La administración Biden pasó sus primeros meses hablando con los europeos sobre la cooperación frente a los desafíos planteados por el ascenso de China. Pero el pacto de defensa de la semana pasada, conocido como AUKUS, muestra que Washington aprovechará las oportunidades para contener la destreza militar de China incluso si eso significa ignorar los intereses europeos, dicen los diplomáticos europeos.

Mientras tanto, Pekín ha prestado poca atención a las críticas de Europa a su historial de derechos humanos y su demostración de fuerza en la región. Beijing ha dejado cada vez más claro que los intereses económicos de Europa en China vienen con ataduras políticas.

El impacto del anuncio de AUKUS de la semana pasada todavía se está produciendo en Europa, pero algunos diplomáticos dicen que está erosionando la confianza en Washington. Las preocupaciones son generalizadas sobre cómo el pacto hundió inesperadamente los 56.000 millones de euros de Francia, equivalentes a alrededor de 65.500 millones de dólares, el acuerdo submarino con Australia sin consulta. También existe la preocupación de que el creciente giro de Estados Unidos hacia Asia pueda debilitar el enfoque de Washington en la seguridad europea.

Sin embargo, la reacción enfurecida de Francia al anuncio —revocó a sus embajadores en Washington y Canberra— también está causando ansiedad en algunas capitales europeas. Con el presidente Emmanuel Macron enfrentando elecciones presidenciales la próxima primavera y Francia asumiendo la presidencia rotatoria de la UE en enero, algunos europeos están presionando para garantizar que el argumento no cause una ruptura arraigada en los lazos transatlánticos.

“Creo que es importante decir, dadas las conversaciones que se están llevando a cabo en Europa en este momento, que veo a Biden muy leal a la alianza transatlántica”, dijo la primera ministra danesa Mette Frederiksen a los medios daneses en Nueva York el miércoles.

Biden se movió para calmar la ruptura el miércoles en una llamada con Macron. El presidente de Estados Unidos reconoció en una declaración conjunta que los aliados, como Francia, deberían haber sido consultados sobre el pacto de defensa. Los dos líderes se reunirán a fines de octubre para discutir la cooperación en materia de seguridad, y la declaración subrayó la importancia de los roles de Francia y la UE en el Indo-Pacífico.

Desde que Biden asumió el cargo en enero, Europa se ha inclinado hacia las preocupaciones de Estados Unidos sobre China incluso mientras intentaba establecer una línea independiente. Europa ha hecho una de sus prioridades una mayor presencia naval de la UE en el Indo-Pacífico para proteger la libertad de navegación, basándose en un esfuerzo naval francés ya significativo para desafiar el control de Pekín sobre las rutas marítimas regionales.

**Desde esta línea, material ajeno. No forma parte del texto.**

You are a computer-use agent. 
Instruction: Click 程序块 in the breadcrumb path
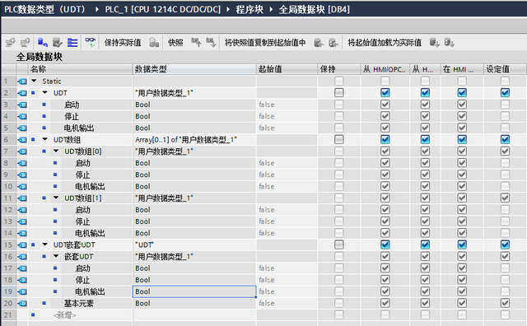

Estados Unidos y la UE han ampliado las conversaciones formales sobre China que comenzaron en los últimos días de la administración Trump. Tanto Washington como Bruselas abogan por reformar las reglas del comercio mundial para proteger mejor a las economías occidentales de lo que llaman competencia china injusta. Se planificó el lanzamiento de un nuevo consejo entre Estados Unidos y la UE sobre comercio y tecnología la próxima semana en Pittsburgh.

La canciller alemana, Angela Merkel, asistió el miércoles a una lista honoraria de soldados de las fuerzas armadas de Alemania, que participaron en la operación para evacuar a las personas de Afganistán.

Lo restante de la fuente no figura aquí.